Long ago, I had first heard the above song with the friends I had hung out with weekend after weekend from 18-22. The song had yet to be released as a single, yet it impacted me significantly. Time would pass and there would be reasons for me to leave those guys and that lifestyle in particular. Upon another time, the love of my life would break away from me and during those months of resolution, I would hear those words of U2 again, as a call to freedom.

I find myself at another waypoint in my life and the familiar tune plays again. It is a different time for me, yet, so very similar to those times of ago. This upcoming weekend will mark the first week that I have lived away from home, which is a significant mark considering I did not jump the bandwagon with everyone else during that late teens, early 20's era. John and Nic have been great roommates, friends, and ultimately brothers to me. Although the Mug is on the way home from work, this past week I have been skipping it because I had a room to organize and our house is more fun. When we do wrap up our moving procedures, it should be the most technological advanced place for bachelors that I have seen (ie. multiple TV's that share the same picture of computer-generated visualizations to the music being played).

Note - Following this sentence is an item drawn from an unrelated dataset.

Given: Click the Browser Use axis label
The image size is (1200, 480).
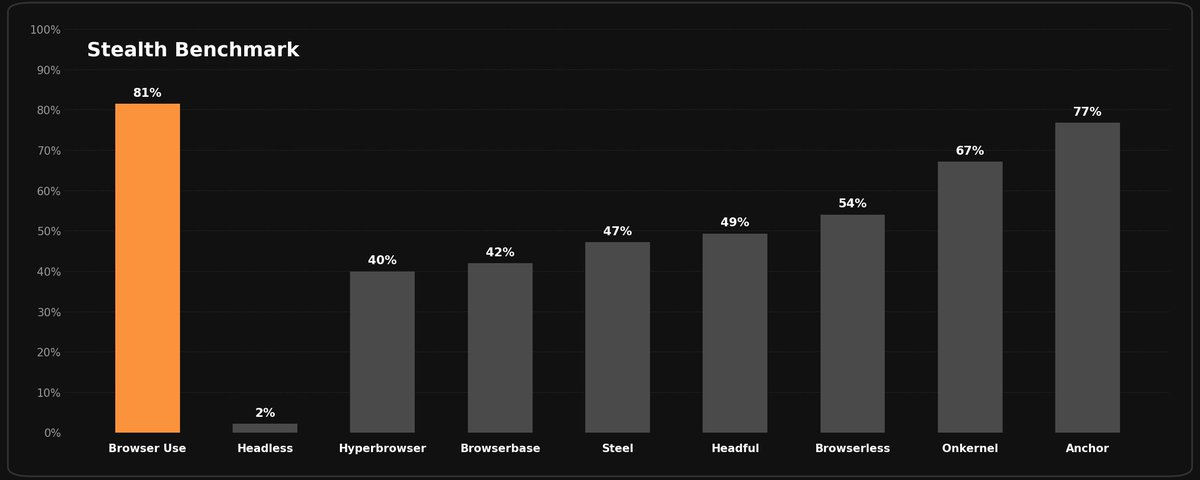Looking at the screenshot, I should click(x=147, y=448).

It is a new era in my life, one that requires a degree of self-reliance, but ultimately requires full reliance upon God.


The Passage of Rain

Friday, August 16, 2002

I hear it falling in the night
And filling up my mind
All the heaven's rivers come to light
And I see it all unwind
I hear it talking through the trees
And on the window pane
And when I hear it
I just can't believe I never liked the rain

-Clint Black Like the Rain

I found simple pleasures in my driving through the rain this morning on my merry way to work. I would have found it to be a more enjoyable experience if I did not have to contend with the typical rush hour traffic.

Without going into the details as of yet, I am finding myself within an era of change, a time which I will fondly remember these times as another golden period of my life. Holding attributes of both the simple and the complex, life holds decisions which are simple enough at this time, but hold momentous results with the passage of time. It is a good time to be alive.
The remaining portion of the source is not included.